SOL S.A. Líneas Aéreas was an Argentine airline founded in 2005, and operating since August 2006 pursuant to an agreement between Transatlántica Group and the government of Santa Fe Province, who sought to improve air connections between the cities of Córdoba and Santa Fe.
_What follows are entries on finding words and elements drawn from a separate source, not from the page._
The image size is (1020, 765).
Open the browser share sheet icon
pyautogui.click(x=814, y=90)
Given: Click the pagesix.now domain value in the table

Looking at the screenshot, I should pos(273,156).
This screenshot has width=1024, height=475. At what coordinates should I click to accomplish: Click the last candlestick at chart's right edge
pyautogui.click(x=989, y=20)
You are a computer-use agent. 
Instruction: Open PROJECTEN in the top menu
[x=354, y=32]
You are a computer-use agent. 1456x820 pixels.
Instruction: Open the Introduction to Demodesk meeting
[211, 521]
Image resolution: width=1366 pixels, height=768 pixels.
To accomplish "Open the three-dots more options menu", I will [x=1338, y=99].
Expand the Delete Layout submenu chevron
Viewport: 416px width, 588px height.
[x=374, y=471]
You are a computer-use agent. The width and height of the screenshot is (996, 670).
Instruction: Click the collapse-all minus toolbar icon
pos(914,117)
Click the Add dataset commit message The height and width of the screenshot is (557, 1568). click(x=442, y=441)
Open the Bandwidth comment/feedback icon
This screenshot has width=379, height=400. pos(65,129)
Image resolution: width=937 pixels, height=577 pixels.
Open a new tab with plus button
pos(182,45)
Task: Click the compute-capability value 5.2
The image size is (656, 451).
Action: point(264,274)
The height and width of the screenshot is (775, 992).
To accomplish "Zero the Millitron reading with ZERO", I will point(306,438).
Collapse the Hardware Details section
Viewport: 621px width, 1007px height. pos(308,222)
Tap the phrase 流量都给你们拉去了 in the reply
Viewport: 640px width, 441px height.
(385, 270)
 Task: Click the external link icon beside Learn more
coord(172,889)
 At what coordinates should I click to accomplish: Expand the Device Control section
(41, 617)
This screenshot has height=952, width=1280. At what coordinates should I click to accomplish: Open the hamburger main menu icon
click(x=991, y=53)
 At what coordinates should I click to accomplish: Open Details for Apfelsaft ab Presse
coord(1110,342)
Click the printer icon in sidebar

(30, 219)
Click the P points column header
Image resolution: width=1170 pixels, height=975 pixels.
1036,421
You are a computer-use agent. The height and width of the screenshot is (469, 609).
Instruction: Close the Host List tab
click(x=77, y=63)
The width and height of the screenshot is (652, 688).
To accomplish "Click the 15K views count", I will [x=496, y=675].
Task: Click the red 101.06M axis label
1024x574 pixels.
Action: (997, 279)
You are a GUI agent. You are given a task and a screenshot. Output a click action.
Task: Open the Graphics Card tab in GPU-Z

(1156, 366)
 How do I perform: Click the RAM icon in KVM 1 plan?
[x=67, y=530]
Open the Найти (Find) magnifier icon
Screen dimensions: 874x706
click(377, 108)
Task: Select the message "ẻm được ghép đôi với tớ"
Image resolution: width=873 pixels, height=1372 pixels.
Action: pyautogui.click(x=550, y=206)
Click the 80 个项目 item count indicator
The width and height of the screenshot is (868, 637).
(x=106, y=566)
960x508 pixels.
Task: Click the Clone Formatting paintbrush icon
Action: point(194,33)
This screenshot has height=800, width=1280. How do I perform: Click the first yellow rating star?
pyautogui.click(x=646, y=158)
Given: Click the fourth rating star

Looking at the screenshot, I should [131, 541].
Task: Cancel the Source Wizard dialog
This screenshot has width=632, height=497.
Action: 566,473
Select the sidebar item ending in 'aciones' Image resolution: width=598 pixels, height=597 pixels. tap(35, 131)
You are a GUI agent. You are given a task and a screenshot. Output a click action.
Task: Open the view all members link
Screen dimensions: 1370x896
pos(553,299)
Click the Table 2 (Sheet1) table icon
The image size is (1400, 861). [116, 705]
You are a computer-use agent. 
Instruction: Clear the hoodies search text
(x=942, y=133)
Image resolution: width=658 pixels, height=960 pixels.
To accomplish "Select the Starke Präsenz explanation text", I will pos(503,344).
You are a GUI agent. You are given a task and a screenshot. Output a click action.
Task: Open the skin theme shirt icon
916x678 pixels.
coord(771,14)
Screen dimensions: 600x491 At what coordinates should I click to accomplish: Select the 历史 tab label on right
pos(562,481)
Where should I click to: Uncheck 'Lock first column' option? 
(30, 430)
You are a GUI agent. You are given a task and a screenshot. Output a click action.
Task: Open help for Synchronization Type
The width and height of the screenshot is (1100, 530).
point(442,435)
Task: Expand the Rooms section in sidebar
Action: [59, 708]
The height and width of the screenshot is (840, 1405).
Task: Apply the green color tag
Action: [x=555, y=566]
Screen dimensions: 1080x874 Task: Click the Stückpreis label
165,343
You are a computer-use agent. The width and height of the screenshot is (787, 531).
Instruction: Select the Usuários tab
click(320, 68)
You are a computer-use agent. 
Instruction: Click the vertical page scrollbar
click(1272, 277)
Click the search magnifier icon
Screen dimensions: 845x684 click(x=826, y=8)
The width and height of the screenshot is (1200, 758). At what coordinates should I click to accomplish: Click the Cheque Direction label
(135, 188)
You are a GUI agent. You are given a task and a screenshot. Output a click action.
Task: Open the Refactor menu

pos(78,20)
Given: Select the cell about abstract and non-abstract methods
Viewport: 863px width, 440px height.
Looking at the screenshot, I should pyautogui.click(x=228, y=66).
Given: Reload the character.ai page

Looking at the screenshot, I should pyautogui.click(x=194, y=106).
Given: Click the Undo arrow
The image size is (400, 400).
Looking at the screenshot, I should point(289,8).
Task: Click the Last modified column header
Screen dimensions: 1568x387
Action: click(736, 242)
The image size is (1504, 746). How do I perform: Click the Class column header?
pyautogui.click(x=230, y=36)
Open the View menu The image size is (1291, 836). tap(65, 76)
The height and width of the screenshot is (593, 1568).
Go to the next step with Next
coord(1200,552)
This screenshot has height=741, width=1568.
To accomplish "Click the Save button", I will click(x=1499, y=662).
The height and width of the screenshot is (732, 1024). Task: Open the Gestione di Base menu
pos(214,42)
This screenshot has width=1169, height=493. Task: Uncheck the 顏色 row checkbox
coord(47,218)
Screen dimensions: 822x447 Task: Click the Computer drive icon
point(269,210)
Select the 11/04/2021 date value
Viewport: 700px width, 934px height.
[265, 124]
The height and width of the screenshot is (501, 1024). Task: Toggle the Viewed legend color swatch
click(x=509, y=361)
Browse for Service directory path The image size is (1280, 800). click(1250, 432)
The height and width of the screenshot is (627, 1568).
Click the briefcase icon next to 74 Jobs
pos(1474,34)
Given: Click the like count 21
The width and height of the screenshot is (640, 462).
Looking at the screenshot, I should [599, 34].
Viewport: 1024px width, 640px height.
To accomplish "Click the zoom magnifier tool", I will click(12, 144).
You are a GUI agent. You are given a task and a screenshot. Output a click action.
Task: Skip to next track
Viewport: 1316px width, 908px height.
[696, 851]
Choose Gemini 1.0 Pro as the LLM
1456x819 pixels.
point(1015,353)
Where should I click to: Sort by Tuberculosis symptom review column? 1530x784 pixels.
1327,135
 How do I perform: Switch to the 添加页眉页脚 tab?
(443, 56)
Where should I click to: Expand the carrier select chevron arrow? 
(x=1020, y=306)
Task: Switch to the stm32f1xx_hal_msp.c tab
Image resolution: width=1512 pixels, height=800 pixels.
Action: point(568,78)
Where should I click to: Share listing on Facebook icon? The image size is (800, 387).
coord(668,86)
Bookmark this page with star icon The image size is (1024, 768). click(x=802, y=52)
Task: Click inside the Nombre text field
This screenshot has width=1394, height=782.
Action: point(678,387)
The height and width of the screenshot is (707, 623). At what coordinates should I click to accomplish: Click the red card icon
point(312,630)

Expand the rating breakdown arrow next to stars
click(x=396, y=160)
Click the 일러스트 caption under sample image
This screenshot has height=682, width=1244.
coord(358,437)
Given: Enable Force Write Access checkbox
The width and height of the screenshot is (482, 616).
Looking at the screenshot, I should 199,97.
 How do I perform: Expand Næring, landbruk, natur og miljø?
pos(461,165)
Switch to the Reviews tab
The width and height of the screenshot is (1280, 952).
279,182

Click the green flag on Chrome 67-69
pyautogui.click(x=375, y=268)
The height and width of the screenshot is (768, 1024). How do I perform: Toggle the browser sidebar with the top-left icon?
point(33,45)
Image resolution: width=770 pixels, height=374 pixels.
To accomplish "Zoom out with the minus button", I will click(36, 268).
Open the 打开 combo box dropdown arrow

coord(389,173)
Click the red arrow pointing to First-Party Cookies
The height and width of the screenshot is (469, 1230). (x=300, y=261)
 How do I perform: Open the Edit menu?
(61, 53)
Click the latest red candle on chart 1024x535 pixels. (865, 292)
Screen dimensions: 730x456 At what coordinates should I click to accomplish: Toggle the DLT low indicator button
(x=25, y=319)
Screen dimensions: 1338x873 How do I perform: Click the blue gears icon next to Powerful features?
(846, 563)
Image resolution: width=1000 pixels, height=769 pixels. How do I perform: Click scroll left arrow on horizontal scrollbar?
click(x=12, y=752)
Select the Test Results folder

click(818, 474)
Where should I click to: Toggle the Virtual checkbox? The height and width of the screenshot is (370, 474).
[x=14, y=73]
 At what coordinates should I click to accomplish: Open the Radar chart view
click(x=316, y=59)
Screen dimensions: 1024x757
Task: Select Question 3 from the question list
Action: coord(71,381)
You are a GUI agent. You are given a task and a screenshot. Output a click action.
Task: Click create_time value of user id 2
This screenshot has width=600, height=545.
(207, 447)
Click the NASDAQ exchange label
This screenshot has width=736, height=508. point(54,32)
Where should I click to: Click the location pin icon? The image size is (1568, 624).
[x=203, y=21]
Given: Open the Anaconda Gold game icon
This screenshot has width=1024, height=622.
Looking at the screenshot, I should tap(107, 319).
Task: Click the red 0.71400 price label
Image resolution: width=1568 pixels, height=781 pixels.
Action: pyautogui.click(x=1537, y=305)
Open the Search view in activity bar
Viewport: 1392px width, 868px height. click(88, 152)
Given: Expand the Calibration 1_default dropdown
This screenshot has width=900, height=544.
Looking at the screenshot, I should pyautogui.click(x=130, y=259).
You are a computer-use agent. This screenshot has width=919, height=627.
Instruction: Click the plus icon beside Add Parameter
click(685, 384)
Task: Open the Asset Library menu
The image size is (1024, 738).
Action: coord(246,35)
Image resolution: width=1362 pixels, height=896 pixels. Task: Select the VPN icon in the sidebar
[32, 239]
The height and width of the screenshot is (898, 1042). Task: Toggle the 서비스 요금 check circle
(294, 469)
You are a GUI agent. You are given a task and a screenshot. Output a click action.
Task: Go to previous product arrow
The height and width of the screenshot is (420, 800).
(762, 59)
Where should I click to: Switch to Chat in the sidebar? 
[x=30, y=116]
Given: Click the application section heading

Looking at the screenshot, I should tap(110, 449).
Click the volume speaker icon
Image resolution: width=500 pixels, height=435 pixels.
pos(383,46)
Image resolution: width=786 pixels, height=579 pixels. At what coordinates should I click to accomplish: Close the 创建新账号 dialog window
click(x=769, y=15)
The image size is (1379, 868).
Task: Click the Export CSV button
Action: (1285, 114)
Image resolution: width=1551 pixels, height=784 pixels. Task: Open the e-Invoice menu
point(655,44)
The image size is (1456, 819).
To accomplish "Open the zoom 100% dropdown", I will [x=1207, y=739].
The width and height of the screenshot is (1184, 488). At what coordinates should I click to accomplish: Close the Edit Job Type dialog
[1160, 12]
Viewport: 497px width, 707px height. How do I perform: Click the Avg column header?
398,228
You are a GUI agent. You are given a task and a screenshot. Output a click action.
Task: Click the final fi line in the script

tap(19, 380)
It had its headquarters in Rosario.

The airline filed for bankruptcy and ceased operation in January 2016. At the time of closure, the airline's fleet was made up of Saab 340 A/B and Bombardier CRJ200 aircraft.

==Corporate affairs==

===Key people===
As of November 2013, Horacio Gabriel Angeli held the company's chief executive and president positions.

== Destinations ==
Sol Líneas Aéreas served the following destinations throughout its history:

| Country | City | Airport name | Refs |
| Argentina | Bahía Blanca | Comandante Espora Airport |  |
| Bariloche | San Carlos de Bariloche Airport |  |
| Buenos Aires | Aeroparque Jorge Newbery |  |
| Comodoro Rivadavia | General Enrique Mosconi International Airport |  |
| Córdoba | Ingeniero Ambrosio L.V. Taravella International Airport |  |
| Esquel | Esquel Airport |  |
| Mar del Plata | Astor Piazzolla International Airport |  |
| Mendoza | Governor Francisco Gabrielli International Airport |  |
| Merlo | Villa de Merlo Airport |  |
| Neuquén | Presidente Perón International Airport |  |
| Río Gallegos | Piloto Civil Norberto Fernández International Airport |  |
| Río Grande | Hermes Quijada International Airport |  |
| Rosario | Islas Malvinas International Airport |  |
| San Luis | Brigadier Mayor César Raúl Ojeda Airport |  |
| Santa Fe | Sauce Viejo Airport |  |
| Trelew | Almirante Marcos A. Zar Airport |  |
| Tucumán | Teniente General Benjamín Matienzo International Airport |  |
| Ushuaia | Ushuaia – Malvinas Argentinas International Airport |  |
| Villa Gesell | Villa Gesell Airport |  |
| Villa Mercedes | Villa Reynolds Airport |  |
| Uruguay | Montevideo | Carrasco International Airport |  |
| Punta del Este | Capitan Corbeta C.A. Curbelo International Airport |  |

==Fleet==
At time of shutdown:

SOL Líneas Aéreas fleet
| Aircraft | In fleet | Orders | Passengers |  |  | Notes |
| C | Y | Total |
| Bombardier CRJ200 | — | 5 | — | 50 | 50^{[citation needed]} |  |
| Saab 340 A/B | 4 | — | — | 34 | 34^{[citation needed]} |  |
| Total | 4 | 5 |  |  |  |  |

In 2015, the airline took delivery of the first of six CRJ200 aircraft (leased from Air Nostrum) that were to enter service from October 2015.

==Accidents and incidents==

18 May 2011: Flight 5428, a 1985-built Saab 340A, tail number LV-CEJ, operating a scheduled domestic Córdoba–Mendoza–Neuquén–Comodoro Rivadavia passenger service, crashed in Prahuaniyeu, 25 km south-west of Los Menucos, in Río Negro Province, Argentina, while en route the last leg, following several distress calls made by the pilots. All 22 occupants of the aircraft, of whom 19 were passengers, perished in the accident. The cause of the accident had not been determined as of September 2011, although ice accumulation on the aircraft wings is believed to have been a factor.